## Required action:
Line by line, return the material below exactly as it reads.
*** Extracted information ***
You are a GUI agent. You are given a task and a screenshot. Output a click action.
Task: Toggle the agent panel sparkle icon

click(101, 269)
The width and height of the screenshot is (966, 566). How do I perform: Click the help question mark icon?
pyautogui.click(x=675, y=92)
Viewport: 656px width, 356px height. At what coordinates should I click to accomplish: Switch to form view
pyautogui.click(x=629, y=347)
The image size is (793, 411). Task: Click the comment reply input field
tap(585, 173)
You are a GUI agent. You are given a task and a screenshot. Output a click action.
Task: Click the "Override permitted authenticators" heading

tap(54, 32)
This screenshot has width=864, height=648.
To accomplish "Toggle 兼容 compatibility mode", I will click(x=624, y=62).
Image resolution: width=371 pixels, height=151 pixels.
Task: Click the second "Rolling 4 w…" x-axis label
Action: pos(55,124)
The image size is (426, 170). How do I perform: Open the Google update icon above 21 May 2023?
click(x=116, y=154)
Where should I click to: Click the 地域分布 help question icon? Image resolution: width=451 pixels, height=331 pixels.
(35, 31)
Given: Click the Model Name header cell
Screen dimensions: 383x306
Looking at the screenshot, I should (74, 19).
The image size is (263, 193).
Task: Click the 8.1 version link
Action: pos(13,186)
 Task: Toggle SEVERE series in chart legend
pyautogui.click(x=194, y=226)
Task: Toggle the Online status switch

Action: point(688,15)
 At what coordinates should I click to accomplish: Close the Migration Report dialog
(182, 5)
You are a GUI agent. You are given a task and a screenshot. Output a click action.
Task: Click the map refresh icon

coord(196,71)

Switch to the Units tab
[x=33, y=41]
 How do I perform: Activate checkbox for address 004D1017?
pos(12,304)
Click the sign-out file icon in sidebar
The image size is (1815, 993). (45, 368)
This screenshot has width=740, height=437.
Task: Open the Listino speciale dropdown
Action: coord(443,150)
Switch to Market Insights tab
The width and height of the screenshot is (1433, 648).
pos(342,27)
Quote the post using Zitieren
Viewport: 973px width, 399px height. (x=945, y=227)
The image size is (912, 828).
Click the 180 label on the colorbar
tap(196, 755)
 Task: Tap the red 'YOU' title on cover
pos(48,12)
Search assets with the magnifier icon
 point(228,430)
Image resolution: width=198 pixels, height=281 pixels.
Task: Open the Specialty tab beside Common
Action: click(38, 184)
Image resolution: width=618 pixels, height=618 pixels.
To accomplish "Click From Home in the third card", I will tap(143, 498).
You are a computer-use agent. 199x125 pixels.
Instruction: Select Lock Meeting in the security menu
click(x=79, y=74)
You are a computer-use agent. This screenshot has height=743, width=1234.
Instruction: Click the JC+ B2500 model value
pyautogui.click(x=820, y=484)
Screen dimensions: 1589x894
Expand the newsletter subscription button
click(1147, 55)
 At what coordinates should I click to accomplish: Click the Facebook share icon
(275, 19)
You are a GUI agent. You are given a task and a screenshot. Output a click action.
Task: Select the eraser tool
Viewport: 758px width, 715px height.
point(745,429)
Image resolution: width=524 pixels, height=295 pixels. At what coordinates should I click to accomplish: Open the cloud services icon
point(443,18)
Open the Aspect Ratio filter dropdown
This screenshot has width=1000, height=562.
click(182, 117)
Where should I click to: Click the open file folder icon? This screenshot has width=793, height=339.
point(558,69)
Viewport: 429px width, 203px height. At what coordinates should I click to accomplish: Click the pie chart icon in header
*** End of Extracted information ***
## Expected answer:
You are a GUI agent. You are given a task and a screenshot. Output a click action.
Task: Toggle the agent panel sparkle icon

click(101, 269)
The width and height of the screenshot is (966, 566). How do I perform: Click the help question mark icon?
pyautogui.click(x=675, y=92)
Viewport: 656px width, 356px height. At what coordinates should I click to accomplish: Switch to form view
pyautogui.click(x=629, y=347)
The image size is (793, 411). Task: Click the comment reply input field
tap(585, 173)
You are a GUI agent. You are given a task and a screenshot. Output a click action.
Task: Click the "Override permitted authenticators" heading

tap(54, 32)
This screenshot has width=864, height=648.
To accomplish "Toggle 兼容 compatibility mode", I will click(x=624, y=62).
Image resolution: width=371 pixels, height=151 pixels.
Task: Click the second "Rolling 4 w…" x-axis label
Action: pos(55,124)
The image size is (426, 170). How do I perform: Open the Google update icon above 21 May 2023?
click(x=116, y=154)
Where should I click to: Click the 地域分布 help question icon? Image resolution: width=451 pixels, height=331 pixels.
(35, 31)
Given: Click the Model Name header cell
Screen dimensions: 383x306
Looking at the screenshot, I should (74, 19).
The image size is (263, 193).
Task: Click the 8.1 version link
Action: pos(13,186)
 Task: Toggle SEVERE series in chart legend
pyautogui.click(x=194, y=226)
Task: Toggle the Online status switch

Action: point(688,15)
 At what coordinates should I click to accomplish: Close the Migration Report dialog
(182, 5)
You are a GUI agent. You are given a task and a screenshot. Output a click action.
Task: Click the map refresh icon

coord(196,71)

Switch to the Units tab
[x=33, y=41]
 How do I perform: Activate checkbox for address 004D1017?
pos(12,304)
Click the sign-out file icon in sidebar
The image size is (1815, 993). (45, 368)
This screenshot has width=740, height=437.
Task: Open the Listino speciale dropdown
Action: coord(443,150)
Switch to Market Insights tab
The width and height of the screenshot is (1433, 648).
pos(342,27)
Quote the post using Zitieren
Viewport: 973px width, 399px height. (x=945, y=227)
The image size is (912, 828).
Click the 180 label on the colorbar
tap(196, 755)
 Task: Tap the red 'YOU' title on cover
pos(48,12)
Search assets with the magnifier icon
 point(228,430)
Image resolution: width=198 pixels, height=281 pixels.
Task: Open the Specialty tab beside Common
Action: click(38, 184)
Image resolution: width=618 pixels, height=618 pixels.
To accomplish "Click From Home in the third card", I will tap(143, 498).
You are a computer-use agent. 199x125 pixels.
Instruction: Select Lock Meeting in the security menu
click(x=79, y=74)
You are a computer-use agent. This screenshot has height=743, width=1234.
Instruction: Click the JC+ B2500 model value
pyautogui.click(x=820, y=484)
Screen dimensions: 1589x894
Expand the newsletter subscription button
click(1147, 55)
 At what coordinates should I click to accomplish: Click the Facebook share icon
(275, 19)
You are a GUI agent. You are given a task and a screenshot. Output a click action.
Task: Select the eraser tool
Viewport: 758px width, 715px height.
point(745,429)
Image resolution: width=524 pixels, height=295 pixels. At what coordinates should I click to accomplish: Open the cloud services icon
point(443,18)
Open the Aspect Ratio filter dropdown
This screenshot has width=1000, height=562.
click(182, 117)
Where should I click to: Click the open file folder icon? This screenshot has width=793, height=339.
point(558,69)
Viewport: 429px width, 203px height. At what coordinates should I click to accomplish: Click the pie chart icon in header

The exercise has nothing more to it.